But according to those who knew him, Hugh McCartney's life could have been saved if the authorities had been quicker to act.
Mr McCartney, 23, was released last week from prison in Glasgow, where he had been serving a four-month sentence for a dishonesty conviction. There was nothing much new about this experience for him. Although neighbours said he was quiet and kept to himself, he had been in trouble on a number of occasions since he was a teenager. Remembered as a chaotic character, he had been convicted of several other drug offences and of theft to feed his habit. In prison he was treated, receiving prescriptions for methadone, a heroin substitute. But by the time he was out he had been required to go "cold turkey" and was receiving no methadone.
Technically, he was off drugs, but with no girlfriend on the outside to help him and little support or back-up from the probation services, he was still an addict without a methadone prescription.
A week later he was dead, having gone back to his suppliers of heroin. Unaccustomed to the drug after several months, it would have been easy to take too much.
He should not have been left without methadone - since last year Scottish prisons are supposed to ensure continuity of care using it. Many are still failing to do so.
Hugh McCartney then asked Glasgow City Council to move him out of his run-down tenement block in MacDuff Street on a derelict estate in east end of the city, where only four of the 18 flats had not been boarded up. He moved there about two years ago to be near his mother.
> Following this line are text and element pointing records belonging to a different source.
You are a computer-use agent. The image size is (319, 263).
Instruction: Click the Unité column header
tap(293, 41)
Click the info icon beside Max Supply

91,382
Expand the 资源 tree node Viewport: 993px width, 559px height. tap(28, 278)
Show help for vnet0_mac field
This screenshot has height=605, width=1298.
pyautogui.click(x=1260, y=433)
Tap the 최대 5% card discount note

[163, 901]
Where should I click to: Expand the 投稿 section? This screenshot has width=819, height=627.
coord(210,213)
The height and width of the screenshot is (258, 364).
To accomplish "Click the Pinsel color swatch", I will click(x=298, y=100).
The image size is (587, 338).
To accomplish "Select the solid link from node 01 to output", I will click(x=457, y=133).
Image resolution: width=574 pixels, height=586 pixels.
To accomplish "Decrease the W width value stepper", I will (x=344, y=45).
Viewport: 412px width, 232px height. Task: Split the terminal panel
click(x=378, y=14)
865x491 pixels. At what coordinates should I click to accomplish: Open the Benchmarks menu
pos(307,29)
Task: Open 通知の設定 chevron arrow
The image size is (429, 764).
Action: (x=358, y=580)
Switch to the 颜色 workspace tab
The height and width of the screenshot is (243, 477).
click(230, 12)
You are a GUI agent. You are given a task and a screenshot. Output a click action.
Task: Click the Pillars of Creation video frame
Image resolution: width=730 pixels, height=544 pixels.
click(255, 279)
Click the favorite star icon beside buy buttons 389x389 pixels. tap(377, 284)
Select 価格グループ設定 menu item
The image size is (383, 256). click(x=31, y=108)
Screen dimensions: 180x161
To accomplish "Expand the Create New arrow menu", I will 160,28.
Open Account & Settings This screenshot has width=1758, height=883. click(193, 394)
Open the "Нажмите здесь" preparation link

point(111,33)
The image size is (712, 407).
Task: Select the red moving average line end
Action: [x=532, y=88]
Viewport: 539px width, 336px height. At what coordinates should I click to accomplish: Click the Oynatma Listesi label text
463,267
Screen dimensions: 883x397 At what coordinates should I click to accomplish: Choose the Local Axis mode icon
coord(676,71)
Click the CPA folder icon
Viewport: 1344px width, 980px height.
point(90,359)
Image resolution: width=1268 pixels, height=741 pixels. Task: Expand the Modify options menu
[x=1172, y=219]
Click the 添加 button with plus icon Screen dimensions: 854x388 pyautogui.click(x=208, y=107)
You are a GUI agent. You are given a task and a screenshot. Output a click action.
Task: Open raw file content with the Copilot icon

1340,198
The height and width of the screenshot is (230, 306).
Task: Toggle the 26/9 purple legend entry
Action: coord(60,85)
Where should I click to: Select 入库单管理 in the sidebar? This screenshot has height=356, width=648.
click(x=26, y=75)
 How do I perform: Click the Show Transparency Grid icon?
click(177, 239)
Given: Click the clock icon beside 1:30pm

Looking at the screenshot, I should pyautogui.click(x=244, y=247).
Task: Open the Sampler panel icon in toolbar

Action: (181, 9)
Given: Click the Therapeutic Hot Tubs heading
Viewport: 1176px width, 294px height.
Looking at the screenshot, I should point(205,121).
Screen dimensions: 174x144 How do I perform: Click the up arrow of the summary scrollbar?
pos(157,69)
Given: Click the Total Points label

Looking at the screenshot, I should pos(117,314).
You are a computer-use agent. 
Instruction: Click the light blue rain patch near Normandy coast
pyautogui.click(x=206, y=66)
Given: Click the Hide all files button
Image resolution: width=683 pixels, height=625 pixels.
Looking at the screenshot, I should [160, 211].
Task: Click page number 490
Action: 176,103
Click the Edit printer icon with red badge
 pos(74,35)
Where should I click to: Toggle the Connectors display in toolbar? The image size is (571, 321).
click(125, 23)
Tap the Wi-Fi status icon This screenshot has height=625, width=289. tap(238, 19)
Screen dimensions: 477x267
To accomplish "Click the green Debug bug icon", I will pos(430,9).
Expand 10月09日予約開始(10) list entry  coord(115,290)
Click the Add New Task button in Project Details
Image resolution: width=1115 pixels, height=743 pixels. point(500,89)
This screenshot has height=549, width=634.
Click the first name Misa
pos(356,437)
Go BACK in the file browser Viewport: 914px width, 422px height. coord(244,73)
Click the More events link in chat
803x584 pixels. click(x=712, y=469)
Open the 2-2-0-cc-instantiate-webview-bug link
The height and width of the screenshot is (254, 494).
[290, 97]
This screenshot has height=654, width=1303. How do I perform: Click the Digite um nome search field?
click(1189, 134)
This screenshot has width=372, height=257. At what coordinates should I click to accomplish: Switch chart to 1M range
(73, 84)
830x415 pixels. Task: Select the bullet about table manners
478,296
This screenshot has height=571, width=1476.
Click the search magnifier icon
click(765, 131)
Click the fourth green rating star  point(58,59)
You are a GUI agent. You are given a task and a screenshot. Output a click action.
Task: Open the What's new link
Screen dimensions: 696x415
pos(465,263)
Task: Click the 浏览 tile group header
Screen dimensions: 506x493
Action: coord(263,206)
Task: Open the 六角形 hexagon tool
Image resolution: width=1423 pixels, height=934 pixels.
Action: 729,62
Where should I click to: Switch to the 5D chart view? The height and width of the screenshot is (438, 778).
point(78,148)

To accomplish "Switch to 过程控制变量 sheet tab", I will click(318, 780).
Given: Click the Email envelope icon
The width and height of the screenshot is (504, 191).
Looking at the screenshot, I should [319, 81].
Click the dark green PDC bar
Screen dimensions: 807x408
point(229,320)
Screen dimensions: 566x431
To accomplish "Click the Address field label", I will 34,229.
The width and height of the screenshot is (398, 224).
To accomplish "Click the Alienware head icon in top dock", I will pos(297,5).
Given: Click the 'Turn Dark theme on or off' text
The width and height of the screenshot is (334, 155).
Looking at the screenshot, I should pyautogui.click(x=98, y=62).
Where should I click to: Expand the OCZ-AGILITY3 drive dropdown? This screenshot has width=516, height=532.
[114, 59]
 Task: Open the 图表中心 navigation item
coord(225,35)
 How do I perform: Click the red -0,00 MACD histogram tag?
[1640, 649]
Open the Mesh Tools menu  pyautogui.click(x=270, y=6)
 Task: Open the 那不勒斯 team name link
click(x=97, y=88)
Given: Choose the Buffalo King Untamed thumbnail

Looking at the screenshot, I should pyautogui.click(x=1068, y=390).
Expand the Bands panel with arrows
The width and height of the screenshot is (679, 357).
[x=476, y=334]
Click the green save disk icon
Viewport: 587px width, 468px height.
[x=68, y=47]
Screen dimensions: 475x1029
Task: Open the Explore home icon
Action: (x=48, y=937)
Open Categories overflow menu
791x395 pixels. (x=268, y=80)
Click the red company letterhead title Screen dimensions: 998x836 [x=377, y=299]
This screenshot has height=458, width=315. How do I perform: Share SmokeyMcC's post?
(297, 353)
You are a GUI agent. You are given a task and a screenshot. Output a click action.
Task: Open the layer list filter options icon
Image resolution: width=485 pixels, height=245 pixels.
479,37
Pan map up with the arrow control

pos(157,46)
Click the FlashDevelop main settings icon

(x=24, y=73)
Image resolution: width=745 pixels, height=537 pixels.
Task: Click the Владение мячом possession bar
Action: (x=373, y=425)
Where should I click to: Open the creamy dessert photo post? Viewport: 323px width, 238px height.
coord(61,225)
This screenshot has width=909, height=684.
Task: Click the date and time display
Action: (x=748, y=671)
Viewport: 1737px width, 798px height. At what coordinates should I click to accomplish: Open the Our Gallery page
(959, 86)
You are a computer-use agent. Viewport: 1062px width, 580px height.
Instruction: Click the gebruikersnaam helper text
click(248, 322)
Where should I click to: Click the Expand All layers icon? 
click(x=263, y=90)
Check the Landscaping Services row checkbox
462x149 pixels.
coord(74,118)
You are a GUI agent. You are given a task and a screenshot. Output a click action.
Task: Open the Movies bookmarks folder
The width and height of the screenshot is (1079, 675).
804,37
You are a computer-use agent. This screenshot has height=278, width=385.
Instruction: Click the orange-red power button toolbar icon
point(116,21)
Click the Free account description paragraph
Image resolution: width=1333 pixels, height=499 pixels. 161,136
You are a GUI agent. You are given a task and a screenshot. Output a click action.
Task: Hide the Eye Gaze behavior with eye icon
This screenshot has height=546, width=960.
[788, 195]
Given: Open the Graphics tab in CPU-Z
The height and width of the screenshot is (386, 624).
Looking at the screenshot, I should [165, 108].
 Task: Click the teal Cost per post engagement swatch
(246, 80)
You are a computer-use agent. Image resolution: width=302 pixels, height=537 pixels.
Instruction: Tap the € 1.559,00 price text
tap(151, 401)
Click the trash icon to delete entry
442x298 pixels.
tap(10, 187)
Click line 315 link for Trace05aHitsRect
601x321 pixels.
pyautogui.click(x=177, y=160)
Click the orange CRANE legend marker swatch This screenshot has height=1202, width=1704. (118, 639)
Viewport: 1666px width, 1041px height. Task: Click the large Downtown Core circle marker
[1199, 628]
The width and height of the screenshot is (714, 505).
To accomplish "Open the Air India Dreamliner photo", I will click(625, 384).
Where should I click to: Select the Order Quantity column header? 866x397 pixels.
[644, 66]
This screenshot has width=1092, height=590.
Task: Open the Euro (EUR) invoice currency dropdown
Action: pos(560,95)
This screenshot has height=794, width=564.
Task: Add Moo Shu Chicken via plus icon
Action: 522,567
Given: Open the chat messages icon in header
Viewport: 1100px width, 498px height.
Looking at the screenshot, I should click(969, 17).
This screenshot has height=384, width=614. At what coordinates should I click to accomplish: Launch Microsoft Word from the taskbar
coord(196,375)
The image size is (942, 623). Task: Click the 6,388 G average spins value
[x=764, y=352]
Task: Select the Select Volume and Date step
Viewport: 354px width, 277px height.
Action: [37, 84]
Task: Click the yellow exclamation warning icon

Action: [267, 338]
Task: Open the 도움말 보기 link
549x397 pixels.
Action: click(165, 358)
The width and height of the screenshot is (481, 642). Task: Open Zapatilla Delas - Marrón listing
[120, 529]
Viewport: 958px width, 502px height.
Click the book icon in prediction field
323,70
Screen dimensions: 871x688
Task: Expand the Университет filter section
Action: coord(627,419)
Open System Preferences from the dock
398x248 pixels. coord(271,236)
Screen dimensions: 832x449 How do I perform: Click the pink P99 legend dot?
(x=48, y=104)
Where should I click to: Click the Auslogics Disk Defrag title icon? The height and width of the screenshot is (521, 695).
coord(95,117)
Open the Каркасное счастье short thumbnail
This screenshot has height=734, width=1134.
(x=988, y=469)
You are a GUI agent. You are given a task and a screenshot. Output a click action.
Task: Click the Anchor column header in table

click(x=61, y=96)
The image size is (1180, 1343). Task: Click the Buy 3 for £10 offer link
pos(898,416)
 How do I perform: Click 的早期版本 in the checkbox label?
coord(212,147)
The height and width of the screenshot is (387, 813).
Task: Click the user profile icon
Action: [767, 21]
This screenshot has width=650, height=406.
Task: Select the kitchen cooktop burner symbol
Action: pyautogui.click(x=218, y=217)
He said he felt suicidal and feared for his safety because of rowdy neighbours and the prevalence of drugs. Drug experts yesterday highlighted the significance of his request, saying that it is vital to keep addicts out of drug ghettos to give them a chance to go clean. The council confirmed his request. They could understand it.
The overgrown garden outside Mr McCartney's two-room flat is littered with broken bottles, soft-drink cans, sweet wrappers and the remains of a toilet cistern. The graffiti-daubed block is due for demolition later this year.
But the council's plans to transfer him were implemented too slowly. Yesterday workman boarded up the flat, leaving just three occupied.
Near by, taxis were still pulling up regularly as drug users stopped briefly to buy from dealers.
Hugh McCartney was his father's only son, the third child after Karen, 30, and Yvonne, 27. Ian McCartney married Hugh's mother, Jean, in 1969 and the couple divorced in 1986.
Hugh McCartney's Scots-born politician father is Labour MP for Makerfield, in the north-west of England, so the opportunities to visit his family were limited after they moved back to Glasgow from Lancashire. He remarried in 1988.
However, they kept in touch and Mr McCartney speaks proudly about his grandchildren. He was just back from holiday seeing his three children, according to Phil Woolas, a neighbouring Labour MP and close friend.
Much effort had been spent on pulling Hugh back from the abyss.
Jean McCartney, who lives 300 yards away in a neat cul-de-sac, visited him regularly, walking her terriers to his top-floor flat.
It was she who found her son dead at 10 o'clock in the morning. Police say there are no suspicious circumstances.